Los Angeles Filmforum presents
The Festival of (In)appropriation (Part 2)
The Spielberg Theater at the Egyptian, 6712 Hollywood Blvd. at Las Palmas, Los Angeles

The Festival of (In)appropriation: Contemporary Found Footage Filmmaking
Part 2

Whether you call it collage, compilation, found footage, detournement, or recycled cinema, the incorporation of previously shot materials into new artworks is a practice that has generated novel juxtapositions of elements which have produced new meanings and ideas that may not have been intended by the original makers, that are, in other words inappropriate. This act of appropriation may produce revelation that leads viewers to reconsider the relationship between past and present, here and there, intention and subversion. Fortunately for our purposes, the past decade has seen the emergence of a wealth of new sources for audiovisual materials that can be appropriated into new works. In addition to official state and commercial archives, vernacular archives, home movie collections, and digital archives have provided fascinating source material that may be repurposed in such a way as to give it new meanings and resonances.

In this program, a continuation of part one presented last June, we bring together a selection of recent films that appropriate footage from diverse sources in vastly different ways.

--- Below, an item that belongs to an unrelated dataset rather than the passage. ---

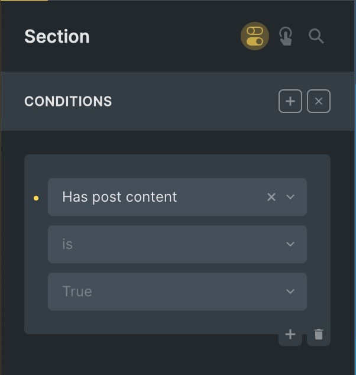Screen dimensions: 356x375
Task: Expand the "Has post content" chevron arrow
Action: [x=290, y=197]
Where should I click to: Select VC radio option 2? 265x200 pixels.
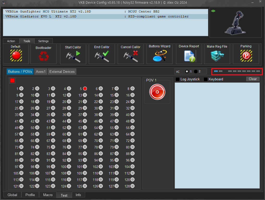click(x=196, y=72)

Our goal in choosing these films is to show the range of approaches contemporary filmmakers are taking in repurposing found materials. Indeed, tonights films push the boundaries of the found footage film raising questions about how we define found footage filmmaking in an era in which ever more materials are available for reuse in ever more complex ways. We believe that together, these films reveal how (in)appropriation is flourishing at this social and historical moment.  Jaimie Baron & Andrew Hall

Curated by Jaimie Baron and Andrew Hall.  Special Thanks to Tyler Hubby.

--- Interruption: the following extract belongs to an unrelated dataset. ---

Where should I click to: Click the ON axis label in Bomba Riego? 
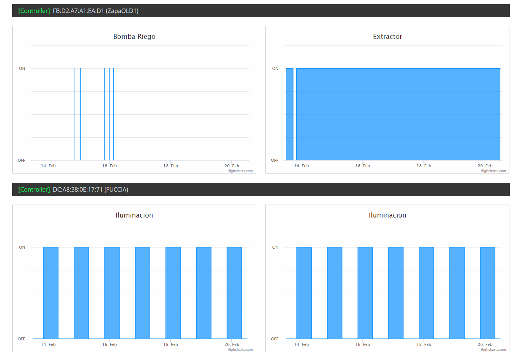[22, 68]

The Ship by Brandon Downing (2009, video, sound, color, 4:50 min.)
A short featuring collaged elements of The People the Time Forgot (1977), Cousteaus Odyssey: Calypsos Search for the Britannica (1980), Pippi in the South Seas (1976), Footlight Parade (1939), Frankenstein Versus Baragon (1966), and Geeta Mera Naam (Geeta is My Name) (1982). Subtitles by Brandon Downing. Music from  Jaan Pechaan (1952) and Frankenstein Versus Baragon (1966). (Brandon Downing)

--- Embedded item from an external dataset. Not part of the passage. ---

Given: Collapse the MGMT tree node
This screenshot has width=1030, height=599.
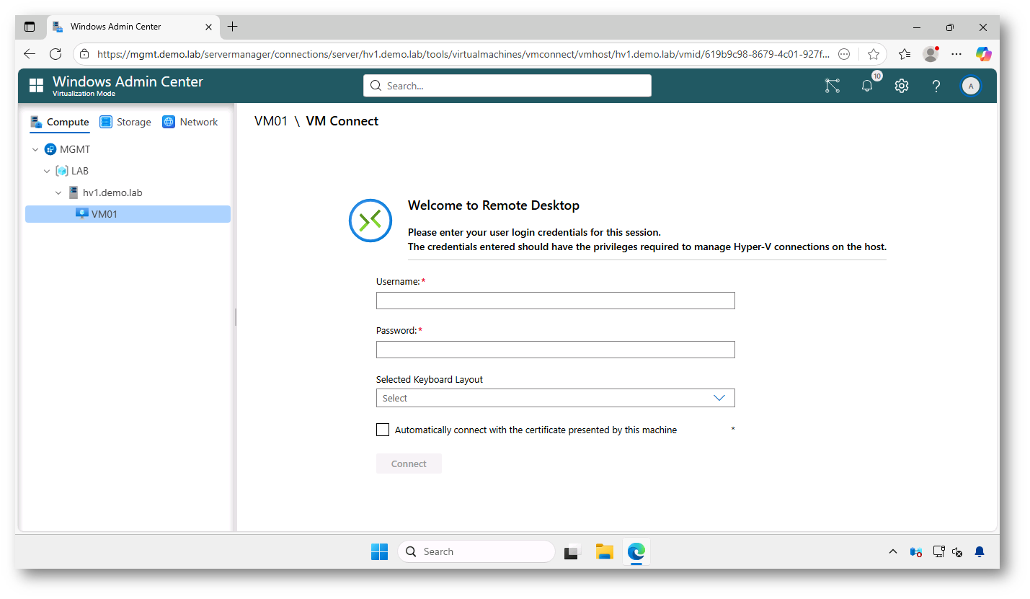Looking at the screenshot, I should 35,150.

The Animated Heavy-Metal Parking Lot by Leslie Supnet (2008, video, color, sound, 1:40 min)
An animated tribute to Jeff Krulik and John Heyns 1986 video documentary classic, Heavy Metal Parking Lot. Remaining faithful to no-budget film making, Supnet reconstructs her favorite scenes using cut-out characters made out of aged paper, glue and ink. (Leslie Supnet)

The Legend of Pwdre Ser by Dave Griffiths (2008, color, video, 1:30 min.)
Welshmen, NASA and snooker champions collide with advanced intelligence from outer space. Produced for The Golden Record exhibition, a contemporary version of the phonograph record included by Carl Sagan in the two Voyager spacecraft in 1977. (Dave Griffiths) Note: Watch for the movie cue-dots.

Friend Film by Colin Barton (2008, 16mm, 6 min.)
This is a eulogy to lost friends, either by death or disassociation. River Phoenix appears as the archetypal figure of my generation. This film lives in a space of a junkies death walk, and their final exit from the earth. Hand-painted 35mm original with optical printing are at the source of this work; with a little help from an electric toothbrush and washing machine. Sound by Crank Sturgeon. (Colin Barton)

Alone by Gerard Freixes Ribera (Spain, 2008, b&w, 3:30 min.)
The heroic characters in mainstream fiction always show individualist attitudes. Here, that heros individualism is taken to its complete extreme. (Gerard Freixes Ribera)

The Acrobat by Chris Kennedy (2007, 16mm, b&w. 7 min.)
A consideration of the relationship of gravity and politics - the beauty and necessity of rising up, but also, perhaps, the significance of allowing oneself to fall. An exploration of how such forces resonate across space and time. (Chris Kennedy)

Emergence by Marcin Blajecki (Poland, 3:45 min.)
An animated film traced on a 1953 McGraw-Hill film called Physical Aspects of Puberty.

Outlaw by Ann Steuernagel (US, 2008, 5 min.)
A recycled cowboy movie composed from found 16mm film footage. Through radical editing and layering, Outlaw accentuates that which is both iconic and ecstatic in the traditional Western. (Ann Steuernagel)

****Intermission****

Thats Right by Matthew Causey (2008, 5 min.)
Everyone, to the right!

Anemic Cinema with Z Coordinate by Jorge Sa (Portugal, video, 3:23 min.)
A tribute to Marcel Duchamps experimental film, Anemic Cinema, working with Z coordinate. (Jorge Sa)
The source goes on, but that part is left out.